Temecula Breast Cancer Center Getting Full-Time Patient Navigator

A Temecula breast cancer resource center has recently partnered with Inland Empire Health Plan (IEHP), increasing the center’s ability to help patients battling breast cancer.

For the next three years, IEHP has contracted with Michelle’s Place to provide the health plan’s patients with a patient navigator – a friendly face who can help women navigate through the resources they need after being diagnosed with breast cancer.

While Michelle’s Place – which offers breast cancer detection, support, and education services — cannot recommend doctors, or give opinions about resources and options, patient navigators can help in a variety of ways, from whether a patient doesn’t understand her pathology or simply has questions about what a mastectomy looks like.

That navigation is among the most important services that Michelle’s Place offers, according to Executive Director Kim Goodnough.

“Patients don’t have time to process and ask questions when they are given a diagnosis and doctors may not have time for long conversations,” said Goodnough. “But we have no time limit for listening. Whoever has needs, we have a place to send them to – not just a phone number.”

The nonprofit IEHP, which had been looking for ways to provide stronger services for members in the Temecula area, will also provide training and support for Michelle’s Place.

The breast cancer resource center, in turn, provides its experience with the surrounding community and its needs, as well as nearby cancer patient resources.

The center can help patients who are struggling with maintaining their jobs or may need information about their rights and advice on how to work with an employer.

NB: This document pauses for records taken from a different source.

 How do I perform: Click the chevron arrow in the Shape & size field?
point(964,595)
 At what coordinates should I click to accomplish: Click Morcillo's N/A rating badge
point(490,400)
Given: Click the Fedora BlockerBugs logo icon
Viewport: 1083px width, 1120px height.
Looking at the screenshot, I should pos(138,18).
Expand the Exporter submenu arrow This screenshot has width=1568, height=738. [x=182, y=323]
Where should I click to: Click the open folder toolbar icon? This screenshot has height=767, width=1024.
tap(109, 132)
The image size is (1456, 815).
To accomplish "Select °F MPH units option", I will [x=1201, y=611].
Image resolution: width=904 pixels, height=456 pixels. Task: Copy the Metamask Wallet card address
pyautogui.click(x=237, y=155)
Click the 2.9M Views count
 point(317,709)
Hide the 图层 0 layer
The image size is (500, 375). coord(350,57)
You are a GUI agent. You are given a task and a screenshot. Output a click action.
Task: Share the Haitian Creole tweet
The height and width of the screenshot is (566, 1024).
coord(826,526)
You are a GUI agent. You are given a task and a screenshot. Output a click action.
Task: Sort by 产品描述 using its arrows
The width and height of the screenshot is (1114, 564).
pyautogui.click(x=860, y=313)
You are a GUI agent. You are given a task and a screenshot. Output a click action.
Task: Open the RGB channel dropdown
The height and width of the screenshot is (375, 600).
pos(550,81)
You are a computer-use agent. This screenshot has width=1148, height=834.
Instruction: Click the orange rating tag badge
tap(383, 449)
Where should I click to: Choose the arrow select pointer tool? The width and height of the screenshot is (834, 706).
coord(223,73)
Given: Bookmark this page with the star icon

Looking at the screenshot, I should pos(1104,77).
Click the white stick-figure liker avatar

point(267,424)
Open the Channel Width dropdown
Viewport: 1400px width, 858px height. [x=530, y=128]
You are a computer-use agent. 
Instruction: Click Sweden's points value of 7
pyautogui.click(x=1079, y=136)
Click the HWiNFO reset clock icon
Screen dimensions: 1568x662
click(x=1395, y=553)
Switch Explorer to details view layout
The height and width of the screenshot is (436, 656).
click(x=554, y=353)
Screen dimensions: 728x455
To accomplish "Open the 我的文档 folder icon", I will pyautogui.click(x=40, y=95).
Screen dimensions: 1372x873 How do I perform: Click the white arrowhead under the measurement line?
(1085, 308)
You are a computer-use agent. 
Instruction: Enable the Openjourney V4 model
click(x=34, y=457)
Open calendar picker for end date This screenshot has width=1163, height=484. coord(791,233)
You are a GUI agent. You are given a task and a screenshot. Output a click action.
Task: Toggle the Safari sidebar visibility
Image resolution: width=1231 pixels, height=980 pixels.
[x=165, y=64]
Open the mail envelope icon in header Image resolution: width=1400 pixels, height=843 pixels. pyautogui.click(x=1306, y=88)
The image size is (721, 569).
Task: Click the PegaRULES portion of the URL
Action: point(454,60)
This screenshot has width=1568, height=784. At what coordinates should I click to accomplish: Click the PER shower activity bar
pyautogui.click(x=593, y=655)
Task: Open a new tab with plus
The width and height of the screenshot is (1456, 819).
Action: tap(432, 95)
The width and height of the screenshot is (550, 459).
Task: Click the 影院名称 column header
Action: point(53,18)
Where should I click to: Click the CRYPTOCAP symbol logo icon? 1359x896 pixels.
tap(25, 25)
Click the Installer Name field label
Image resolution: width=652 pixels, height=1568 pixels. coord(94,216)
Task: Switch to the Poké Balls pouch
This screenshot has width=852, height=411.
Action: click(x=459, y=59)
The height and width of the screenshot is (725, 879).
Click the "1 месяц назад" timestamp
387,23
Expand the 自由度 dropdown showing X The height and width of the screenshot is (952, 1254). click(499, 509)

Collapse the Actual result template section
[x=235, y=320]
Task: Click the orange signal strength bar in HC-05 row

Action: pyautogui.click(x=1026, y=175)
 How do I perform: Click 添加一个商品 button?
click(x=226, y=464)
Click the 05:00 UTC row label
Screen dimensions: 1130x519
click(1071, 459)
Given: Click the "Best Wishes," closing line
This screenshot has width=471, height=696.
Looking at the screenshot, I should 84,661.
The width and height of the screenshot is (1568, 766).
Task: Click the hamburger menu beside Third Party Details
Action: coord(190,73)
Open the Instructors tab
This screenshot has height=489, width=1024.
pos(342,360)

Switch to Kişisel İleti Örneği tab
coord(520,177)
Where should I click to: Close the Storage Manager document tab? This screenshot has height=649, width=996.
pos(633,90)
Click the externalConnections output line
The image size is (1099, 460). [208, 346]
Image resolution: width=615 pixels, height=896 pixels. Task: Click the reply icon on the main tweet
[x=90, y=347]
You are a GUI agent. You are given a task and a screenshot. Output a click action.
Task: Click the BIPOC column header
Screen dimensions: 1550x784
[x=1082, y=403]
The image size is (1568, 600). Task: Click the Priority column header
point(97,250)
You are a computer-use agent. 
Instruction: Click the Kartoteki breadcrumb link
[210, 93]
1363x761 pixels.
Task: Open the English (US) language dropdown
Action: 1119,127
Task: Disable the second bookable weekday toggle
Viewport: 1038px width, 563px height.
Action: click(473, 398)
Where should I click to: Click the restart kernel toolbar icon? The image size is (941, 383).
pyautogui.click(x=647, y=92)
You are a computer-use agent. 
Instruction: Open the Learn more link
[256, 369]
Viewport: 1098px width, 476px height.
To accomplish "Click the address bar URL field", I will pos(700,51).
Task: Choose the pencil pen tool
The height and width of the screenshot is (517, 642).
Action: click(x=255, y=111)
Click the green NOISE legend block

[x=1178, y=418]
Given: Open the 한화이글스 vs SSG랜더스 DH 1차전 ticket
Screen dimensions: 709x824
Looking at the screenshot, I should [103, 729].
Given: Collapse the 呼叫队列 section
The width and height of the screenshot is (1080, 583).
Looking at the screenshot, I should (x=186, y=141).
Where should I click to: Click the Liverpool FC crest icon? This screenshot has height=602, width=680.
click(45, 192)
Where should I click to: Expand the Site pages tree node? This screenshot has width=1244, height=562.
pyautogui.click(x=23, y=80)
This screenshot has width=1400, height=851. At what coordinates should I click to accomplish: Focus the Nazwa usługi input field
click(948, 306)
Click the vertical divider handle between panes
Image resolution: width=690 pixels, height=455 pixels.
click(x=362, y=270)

The center may even help obtain resources that may provide financial assistance.

“We have five part-time patient navigators and now they can really focus on women who are diagnosed and get them the care they need,” said Goodnough, of the partnership with IEHP. “Now we can really invest in our navigators with support, more education, and help them be the best they can be.”

Michelle’s Place has been providing free resources to women impacted by breast cancer since 2001.

When the organization started, Goodnough was its first employee. Today, it has nine employees but its needs continue to increase.

To this end, they have joined with two other organizations as part of the Temecula Valley Endowment program of The Community Foundation.

By combining fundraising efforts into a consortium, the organizations strengthen the potential growth of each of organizations’ endowment.

“We won’t all be here someday,” said Goodnough. “I wanted to start growing an endowment so that when I leave I know we still have the funding to continue the work we’ve started.”

Goodnough hopes that more of the community will discover the services that Michelle’s Place provides and discover the difference that patient navigation can make in a cancer patient’s life.

“When someone already knows the answers to your questions when you ask them, it’s part of the treatment process,” said Goodnough. “You have someone you know and trust to help you find the answers.”